» Text passage
William Crickett Smith (February 8, 1881 - August 30, 1944) was an American ragtime, blues and jazz cornetist and trumpeter.

Career 
Little is known of Smith's early life, though he was born in Emporia, Kansas, the child of Tennessee Exodusters. 

His professional career began in childhood, performing in Nathaniel Clark Smith's Picaninny Band before moving into minstrel troupes, vaudeville and cabaret. In 1913-1914, he made several early recordings with James Reese Europe's group, the Clef Club Society Orchestra. Between 1914 and 1919, he performed in the Ford Dabney Orchestra, the resident band at Florenz Ziegfeld's Broadway cabaret, Midnight Frolics. Between 1917-1919, they produced several dozen phonographs.

» Given material

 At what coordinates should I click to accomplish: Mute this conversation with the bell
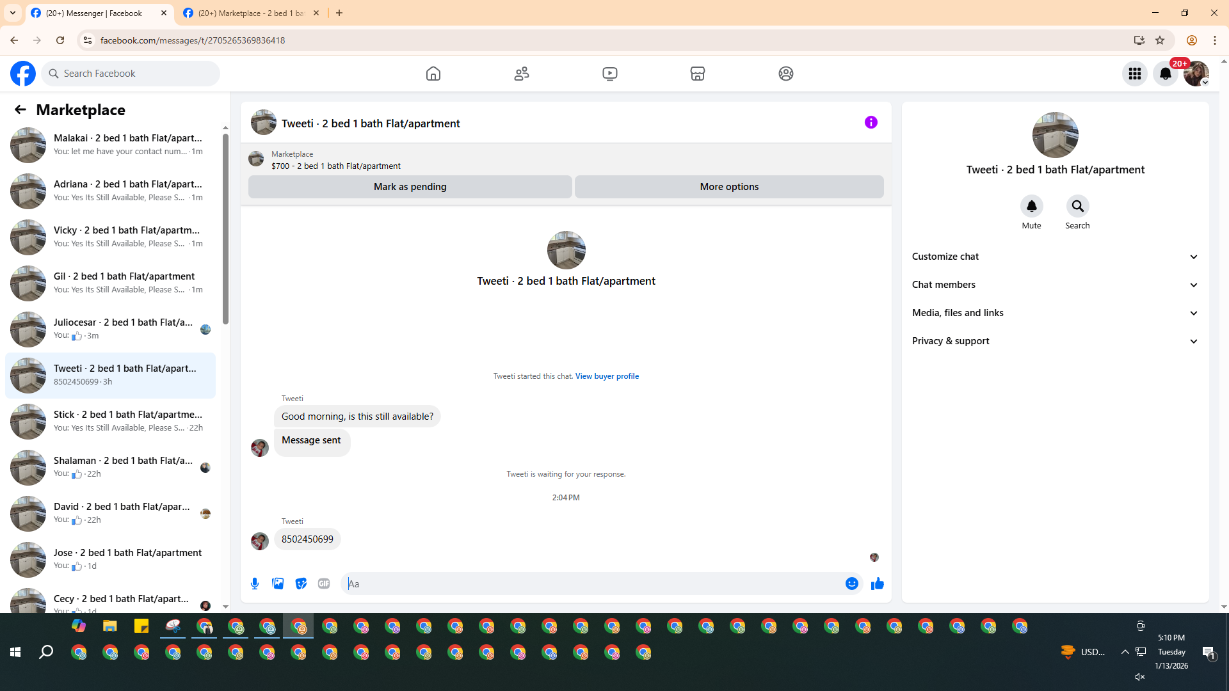pyautogui.click(x=1031, y=207)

» What is needed
Rewrite the part of the William Crickett Smith biography between "William Crickett Smith" and "of Tennessee Exodusters.", inclusive, updating "cornetist" to "cornet player".

» Response to this exercise
William Crickett Smith (February 8, 1881 - August 30, 1944) was an American ragtime, blues and jazz cornet player and trumpeter.

Career 
Little is known of Smith's early life, though he was born in Emporia, Kansas, the child of Tennessee Exodusters.